By contrast, Gaza, more heavily bombarded and less internet friendly, still needs some sort of central network to disseminate news stories, but uniquely (and perhaps specifically because of the constraints which the war has placed on traditional reporting) a major network like AlJazeera is finding itself more and more using the tools of citizen journalists. This will have, I think, a definite effect on the way a war is reported, on which euphemisms are thrown around and on what civilian casualties really mean.

(To be continued…)

Media Re:public Launch and Human Rights Media

A year long Berkman research collaboration called Media Re:public has just been released. It is a wide-ranging and diverse set of papers analyzing the seismic shifts which the internet and the participatory media are creating in the landscape of traditional news.

What I like so far from what I’ve read is how it engages not only the obvious questions of new and different revenue streams, but also the stickier complexities of how the internet is altering how the news is written, disseminated and consumed. I highly encourage you to read the pdf of the overview (fair warning: it’s fifty some pages long). It’s a comprehensive, readable summary of this exciting initiative.

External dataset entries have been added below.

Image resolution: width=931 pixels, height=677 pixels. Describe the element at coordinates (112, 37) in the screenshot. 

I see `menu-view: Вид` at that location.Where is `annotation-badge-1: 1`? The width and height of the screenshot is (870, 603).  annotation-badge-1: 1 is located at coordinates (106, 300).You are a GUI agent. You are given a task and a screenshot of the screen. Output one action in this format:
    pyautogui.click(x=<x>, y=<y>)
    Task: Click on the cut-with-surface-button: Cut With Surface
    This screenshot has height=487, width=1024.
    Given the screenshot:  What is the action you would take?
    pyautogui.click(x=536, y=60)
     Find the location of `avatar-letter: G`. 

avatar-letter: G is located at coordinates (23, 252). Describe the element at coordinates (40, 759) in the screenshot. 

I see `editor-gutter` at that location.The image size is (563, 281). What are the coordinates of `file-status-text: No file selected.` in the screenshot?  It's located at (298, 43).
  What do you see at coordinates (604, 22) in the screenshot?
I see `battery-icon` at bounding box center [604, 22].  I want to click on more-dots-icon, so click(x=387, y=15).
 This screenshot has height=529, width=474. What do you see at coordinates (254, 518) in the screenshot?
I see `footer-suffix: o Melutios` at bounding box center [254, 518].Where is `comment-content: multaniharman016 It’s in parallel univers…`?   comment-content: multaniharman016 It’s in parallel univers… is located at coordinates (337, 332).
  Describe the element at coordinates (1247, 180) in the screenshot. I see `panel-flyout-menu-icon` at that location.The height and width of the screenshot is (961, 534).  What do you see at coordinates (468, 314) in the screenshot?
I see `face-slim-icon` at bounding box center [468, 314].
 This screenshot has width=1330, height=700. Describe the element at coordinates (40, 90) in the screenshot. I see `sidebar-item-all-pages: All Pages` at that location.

I was particularly interested in the section on how the slow contraction of foreign newspaper coverage in remote or dangerous areas has de facto transferred the responsibility of covering them to coalitions of human-rights groups and citizen journalists (p. 17 and following, Overview). It may be too expensive (or indeed, illegal) to maintain a foreign correspondent in Burma, but international human rights groups and the activists they support are in the business of writing investigative reports and sharing them with the world.

Allowing human rights types to shoulder reportorial responsibilities may have other benefits as well. I think a greater sense of urgency could permeate the international news cycle, particularly when it comes to repressive regimes. If produced with the help of local activists and citizen journalists, the report could also avoid the pitfalls of some MSM international coverage, which can seem America-centric or out of touch with historical and cultural realities.

Recall that in Burma, due to a restrictive foreign journalist visa policy, much of what was happening during the Saffron Revolution came from locals with camera phones and blogs. Human rights advocacy groups could thus function as the facilitating network (and the internet, their conduit) for a totally reconceived kind of international coverage of the developing world.